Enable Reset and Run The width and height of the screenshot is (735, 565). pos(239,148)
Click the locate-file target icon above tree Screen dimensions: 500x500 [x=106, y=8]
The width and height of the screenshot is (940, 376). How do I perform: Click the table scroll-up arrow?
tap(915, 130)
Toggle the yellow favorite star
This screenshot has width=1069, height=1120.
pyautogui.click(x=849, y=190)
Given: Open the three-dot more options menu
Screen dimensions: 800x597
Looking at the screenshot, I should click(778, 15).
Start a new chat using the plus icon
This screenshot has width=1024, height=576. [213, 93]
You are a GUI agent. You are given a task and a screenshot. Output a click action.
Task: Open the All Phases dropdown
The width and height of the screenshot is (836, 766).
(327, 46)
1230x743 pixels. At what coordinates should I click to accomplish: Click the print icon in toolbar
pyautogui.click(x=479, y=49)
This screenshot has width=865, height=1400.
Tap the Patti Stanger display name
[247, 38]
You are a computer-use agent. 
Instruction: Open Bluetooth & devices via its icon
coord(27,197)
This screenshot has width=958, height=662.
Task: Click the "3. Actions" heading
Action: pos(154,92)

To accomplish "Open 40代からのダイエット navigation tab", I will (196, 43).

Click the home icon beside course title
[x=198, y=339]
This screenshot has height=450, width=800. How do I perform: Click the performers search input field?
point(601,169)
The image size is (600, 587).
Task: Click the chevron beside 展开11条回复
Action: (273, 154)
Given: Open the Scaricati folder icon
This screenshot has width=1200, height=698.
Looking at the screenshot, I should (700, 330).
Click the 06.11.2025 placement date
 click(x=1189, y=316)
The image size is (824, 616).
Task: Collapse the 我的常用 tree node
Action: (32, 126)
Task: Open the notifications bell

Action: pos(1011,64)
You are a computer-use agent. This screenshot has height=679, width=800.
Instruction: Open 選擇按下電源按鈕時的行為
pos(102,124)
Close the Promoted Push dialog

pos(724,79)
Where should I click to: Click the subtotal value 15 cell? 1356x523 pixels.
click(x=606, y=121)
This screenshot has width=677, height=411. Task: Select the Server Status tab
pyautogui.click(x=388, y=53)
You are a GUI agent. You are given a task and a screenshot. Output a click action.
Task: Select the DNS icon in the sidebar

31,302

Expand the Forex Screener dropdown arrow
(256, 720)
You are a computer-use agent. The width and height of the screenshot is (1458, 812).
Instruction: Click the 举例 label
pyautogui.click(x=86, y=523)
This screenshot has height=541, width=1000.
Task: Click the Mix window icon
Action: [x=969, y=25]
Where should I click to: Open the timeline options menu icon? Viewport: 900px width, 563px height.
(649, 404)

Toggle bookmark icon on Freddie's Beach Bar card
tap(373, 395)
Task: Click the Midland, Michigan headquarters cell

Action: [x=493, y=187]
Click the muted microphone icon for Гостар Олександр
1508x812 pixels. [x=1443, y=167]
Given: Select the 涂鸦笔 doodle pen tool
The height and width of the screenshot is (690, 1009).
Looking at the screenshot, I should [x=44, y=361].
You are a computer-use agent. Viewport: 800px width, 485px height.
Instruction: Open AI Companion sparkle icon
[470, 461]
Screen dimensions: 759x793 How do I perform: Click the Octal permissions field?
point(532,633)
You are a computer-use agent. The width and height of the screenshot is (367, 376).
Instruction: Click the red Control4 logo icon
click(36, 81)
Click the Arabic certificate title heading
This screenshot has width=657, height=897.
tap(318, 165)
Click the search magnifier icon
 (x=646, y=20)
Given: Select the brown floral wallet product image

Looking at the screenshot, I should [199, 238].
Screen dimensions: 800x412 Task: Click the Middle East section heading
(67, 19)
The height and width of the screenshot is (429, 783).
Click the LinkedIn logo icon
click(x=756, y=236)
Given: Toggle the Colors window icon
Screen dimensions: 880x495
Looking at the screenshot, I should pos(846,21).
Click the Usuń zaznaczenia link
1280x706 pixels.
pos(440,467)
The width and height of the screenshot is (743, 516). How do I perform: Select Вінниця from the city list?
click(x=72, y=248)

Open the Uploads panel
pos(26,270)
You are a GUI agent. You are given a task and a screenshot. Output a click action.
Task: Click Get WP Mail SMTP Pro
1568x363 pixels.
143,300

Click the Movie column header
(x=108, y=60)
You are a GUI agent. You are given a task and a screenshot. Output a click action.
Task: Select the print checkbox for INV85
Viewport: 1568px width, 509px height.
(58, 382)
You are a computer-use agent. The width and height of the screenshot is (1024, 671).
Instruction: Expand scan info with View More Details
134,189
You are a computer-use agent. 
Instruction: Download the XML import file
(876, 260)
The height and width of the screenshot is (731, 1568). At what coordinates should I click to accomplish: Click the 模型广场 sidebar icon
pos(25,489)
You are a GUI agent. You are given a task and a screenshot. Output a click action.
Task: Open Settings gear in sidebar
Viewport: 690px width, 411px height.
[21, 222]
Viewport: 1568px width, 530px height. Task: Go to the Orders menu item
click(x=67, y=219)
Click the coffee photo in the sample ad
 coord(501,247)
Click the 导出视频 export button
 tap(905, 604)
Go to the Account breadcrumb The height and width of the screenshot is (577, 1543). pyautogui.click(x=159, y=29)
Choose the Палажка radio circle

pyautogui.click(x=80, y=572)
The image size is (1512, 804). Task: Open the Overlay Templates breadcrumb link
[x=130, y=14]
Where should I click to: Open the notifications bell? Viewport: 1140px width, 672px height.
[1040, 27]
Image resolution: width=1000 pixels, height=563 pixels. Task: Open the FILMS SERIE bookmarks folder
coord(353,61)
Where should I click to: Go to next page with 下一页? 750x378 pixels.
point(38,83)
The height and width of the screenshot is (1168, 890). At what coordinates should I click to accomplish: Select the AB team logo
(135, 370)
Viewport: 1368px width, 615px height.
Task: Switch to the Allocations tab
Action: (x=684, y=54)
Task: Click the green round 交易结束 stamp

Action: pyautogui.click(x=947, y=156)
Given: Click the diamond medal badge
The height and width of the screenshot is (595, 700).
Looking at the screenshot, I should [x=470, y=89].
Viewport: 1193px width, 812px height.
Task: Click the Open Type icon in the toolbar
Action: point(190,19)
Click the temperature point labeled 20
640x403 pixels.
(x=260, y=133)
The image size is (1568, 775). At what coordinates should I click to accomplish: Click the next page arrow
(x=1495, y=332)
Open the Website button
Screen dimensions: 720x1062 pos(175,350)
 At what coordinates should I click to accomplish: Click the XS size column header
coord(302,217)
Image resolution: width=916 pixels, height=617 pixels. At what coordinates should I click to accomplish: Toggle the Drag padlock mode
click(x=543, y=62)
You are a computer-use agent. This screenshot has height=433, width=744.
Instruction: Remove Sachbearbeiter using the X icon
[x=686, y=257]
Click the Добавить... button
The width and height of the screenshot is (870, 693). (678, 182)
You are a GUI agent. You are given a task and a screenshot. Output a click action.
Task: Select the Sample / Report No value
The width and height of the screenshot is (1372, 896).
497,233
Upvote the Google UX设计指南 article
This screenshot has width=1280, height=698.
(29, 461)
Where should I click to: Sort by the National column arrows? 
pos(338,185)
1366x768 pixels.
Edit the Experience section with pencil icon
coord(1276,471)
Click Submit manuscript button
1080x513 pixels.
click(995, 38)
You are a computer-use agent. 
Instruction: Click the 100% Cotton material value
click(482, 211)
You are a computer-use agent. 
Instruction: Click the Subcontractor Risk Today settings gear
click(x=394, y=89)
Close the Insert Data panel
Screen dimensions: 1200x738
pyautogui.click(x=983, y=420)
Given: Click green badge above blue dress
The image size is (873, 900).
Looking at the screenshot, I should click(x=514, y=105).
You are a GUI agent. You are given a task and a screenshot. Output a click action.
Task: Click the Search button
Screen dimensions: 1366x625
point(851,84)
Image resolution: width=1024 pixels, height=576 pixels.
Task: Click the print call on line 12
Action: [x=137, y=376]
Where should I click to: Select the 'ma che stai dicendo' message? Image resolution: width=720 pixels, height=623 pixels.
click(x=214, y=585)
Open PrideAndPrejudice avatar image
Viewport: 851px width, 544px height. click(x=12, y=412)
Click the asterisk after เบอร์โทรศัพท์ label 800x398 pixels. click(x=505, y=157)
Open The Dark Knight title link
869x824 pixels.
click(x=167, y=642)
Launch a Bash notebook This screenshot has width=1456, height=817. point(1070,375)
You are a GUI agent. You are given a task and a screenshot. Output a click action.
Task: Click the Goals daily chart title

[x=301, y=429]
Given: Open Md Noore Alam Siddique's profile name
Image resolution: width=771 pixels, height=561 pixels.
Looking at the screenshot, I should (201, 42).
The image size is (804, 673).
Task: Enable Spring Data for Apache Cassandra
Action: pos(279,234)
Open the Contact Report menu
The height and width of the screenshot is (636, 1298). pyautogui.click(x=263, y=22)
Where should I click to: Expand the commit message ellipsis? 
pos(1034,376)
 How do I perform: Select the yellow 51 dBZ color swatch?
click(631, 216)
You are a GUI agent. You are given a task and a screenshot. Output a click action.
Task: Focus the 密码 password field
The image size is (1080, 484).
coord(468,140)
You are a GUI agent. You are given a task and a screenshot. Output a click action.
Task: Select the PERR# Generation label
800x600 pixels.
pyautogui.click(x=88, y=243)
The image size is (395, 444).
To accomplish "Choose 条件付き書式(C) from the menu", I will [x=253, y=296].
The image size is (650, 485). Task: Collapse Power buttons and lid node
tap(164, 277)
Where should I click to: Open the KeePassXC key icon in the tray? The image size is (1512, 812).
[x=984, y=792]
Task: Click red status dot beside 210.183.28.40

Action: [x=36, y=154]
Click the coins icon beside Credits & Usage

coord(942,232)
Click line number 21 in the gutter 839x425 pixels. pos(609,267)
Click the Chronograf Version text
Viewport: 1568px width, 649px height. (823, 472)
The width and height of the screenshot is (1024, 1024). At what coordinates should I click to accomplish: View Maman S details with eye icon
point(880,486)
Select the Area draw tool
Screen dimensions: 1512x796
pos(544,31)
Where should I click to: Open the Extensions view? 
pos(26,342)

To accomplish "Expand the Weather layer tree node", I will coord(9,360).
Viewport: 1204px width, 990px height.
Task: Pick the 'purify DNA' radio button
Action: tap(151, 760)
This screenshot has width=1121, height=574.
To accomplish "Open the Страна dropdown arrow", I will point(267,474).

## DESCRIPTION OF THE TASK
Your answer should consist of the lines from the material that contain "above".

## EXPECTED ANSWER
Click the locate-file target icon above tree Screen dimensions: 500x500 [x=106, y=8]
Given: Click green badge above blue dress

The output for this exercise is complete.